Cuomo: Tonawanda health report “very troubling”

News and analysis by Dan Telvock, Investigative Post's environmental reporter

One of the nation’s biggest environmental trials wrapped up last week in federal court in Buffalo against Tonawanda Coke, almost a month after the state Department of Health released a report that found elevated levels of cancer and birth defects in neighborhoods that surround that industrial corridor.

Gov. Andrew Cuomo was at University at Buffalo this morning to talk about the recently passed state budget and afterwards the press was ushered behind a black curtain in a tight corner to shout out questions on a range of topics.

Someone may not have gotten the governor up to speed on how the state health study comes into context with last week’s guilty verdict against Tonawanda Coke and its environmental control manager for violating the Clean Air and Clean Water acts.

A jury convicted Tonawanda Coke with illegally—and knowingly—emitting benzene from a pressure release valve at levels well above what the Department of Environmental Conservation considers safe.

The state health report found that at least two of the elevated cancers—oral and leukemia—are linked to benzene exposure.
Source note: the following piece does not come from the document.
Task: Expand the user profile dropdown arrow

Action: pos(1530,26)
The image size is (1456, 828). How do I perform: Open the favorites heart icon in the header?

This is “very troubling,” Cuomo said about the findings.

The health study stopped short from pinpointing a chief cause of the cancer.

Is it smoking? Genetics? Exposure at where they work? The concentration of industry that emit toxic chemicals near those neighborhoods?

These question are unlikely to be answered, state health officials said.

Frustration was high for many of the residents who attended a Feb. 26 meeting where state Department of Health officials discussed the report. People wanted to know exactly why so many are sick, but health officials were unwilling to commit to a more in-depth study.

Will Cuomo use his clout and urge the state Department of Health to get to the bottom of this with a cause-and-effect study?

“Let me find out exactly what they’ve done, but we need to have the answers,” he replied.

While that’s no firm commitment for the more than 2,200 people who have some type of cancer in neighborhoods that surround Tonawanda’s industrial corridor, Cuomo did go a step further than did his health department bureaucrats.